Sunday, May 15, 2011

Family Dinner Revival

A while back I would have been completely embarrassed to share our family dinner routine--mainly because we had no routine; or structure. With such picky eaters (much of it due to my own lack of discipline), my husband and I found ourselves making separate dinners for each of our children. He and I wouldn't eat together until the kids were in bed where we could eat in peace without the "eww" and "I don't like that".

I have a magnet on my refrigerator that says, "Everyday I give my family two choices for dinner...take it or leave it." I've intended to live up to this, but it's rarely happened. I have always envied families who have sit down dinners, where everyone eats and passes the side dishes around the table. I admit, I hate cooking with a passion! In order to balance the need for family dinners together and the kids actually eating we eat out quite a bit at "sit down" restaurants.

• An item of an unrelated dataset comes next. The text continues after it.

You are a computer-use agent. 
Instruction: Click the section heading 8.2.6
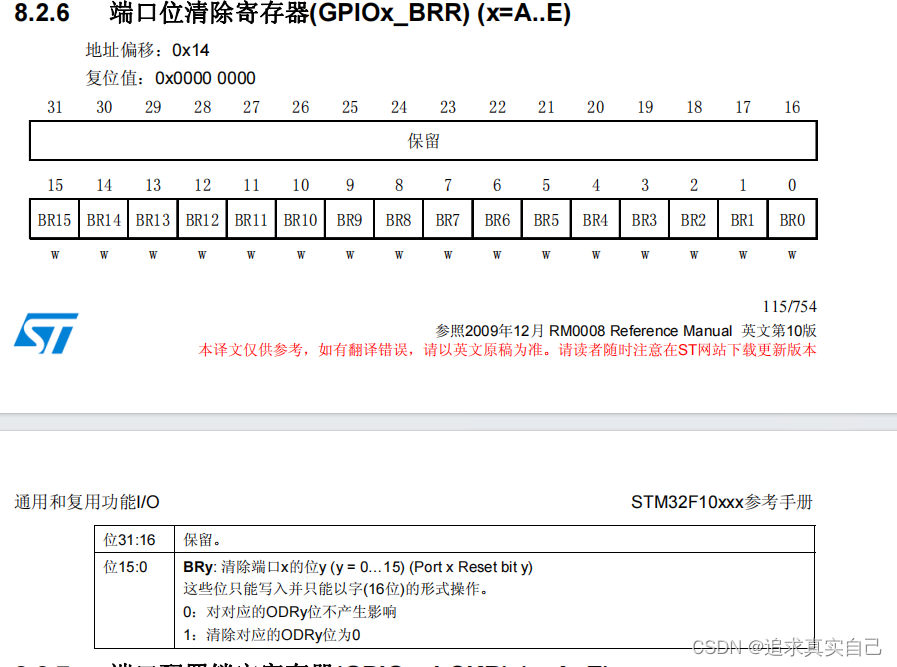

I'm excited to say I've found a solution! It's only been 1 week but I'm blown away at the results. Curious yet? Okay, here it is; we have a family of 5. Two days a week, Fridays and Saturdays, we've committed to eating out still for tradition's sake, and because those days we're often away from the home at dinner time. For Sunday through Thursday each of us have drawn days out of a jar. Those are our permanent days we are each responsible for preparing dinner for the family--yes, even our 2 year old daughter with help from Mommy and Daddy!

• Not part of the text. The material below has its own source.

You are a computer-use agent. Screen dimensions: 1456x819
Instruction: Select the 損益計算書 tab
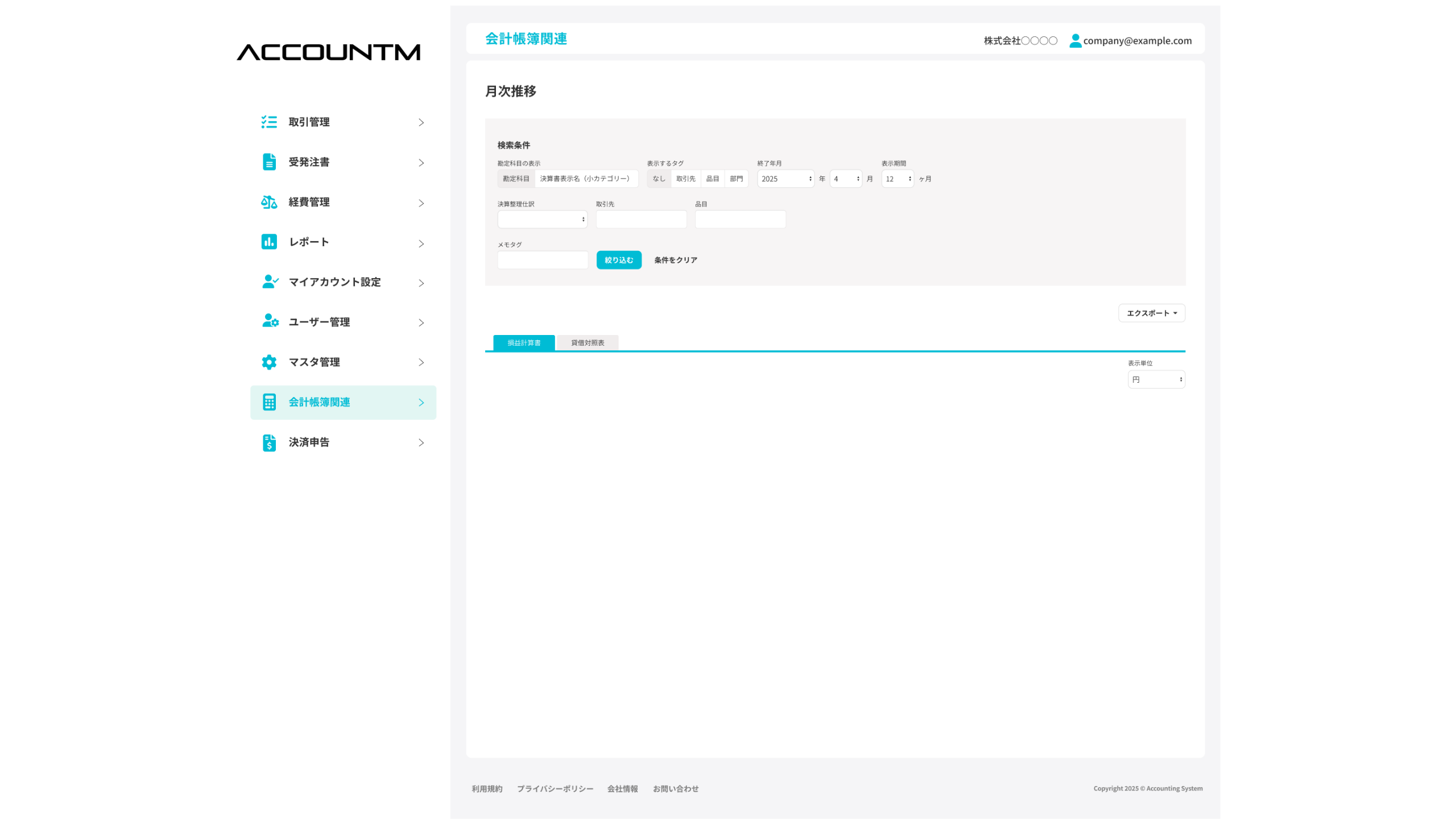point(524,342)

When it's our day to cook, we get to choose what everyone eats. We lead prayer, and we set the table. We each bus our own dishes afterward. This is what has happened as a result:

  • The children get excited to create what they want knowing (within reason) everyone will eat it or at least try it, no rude comments allowed.
  • They learn cooking skills.
  • They also learn to be sympathetic toward those making meals they may not like and try them anyway knowing a lot of work and preparation went into it. After all, they wouldn't like it if someone complained about the meal they carefully planned and made with love.
  • The children have gained such pride and self confidence as they watch their family eat what they've prepared.
  • My husband and I kind of get a break from cooking. We still help guide them with their preparations.
  • We are bonding and creating lasting memories. Today as I was helping my 9 year old make French toast, he offered me a high five with our spatulas as one of his toasts turned out beautiful.
I'm sure there are other benefits of our new dinner routine. Finally, we get to live up to the magnet quote about two choices; taking it or leaving it. My hope is my kids, oral sensory issues and food aversions or not, will learn to appreciate new things and cherish family dinnertime.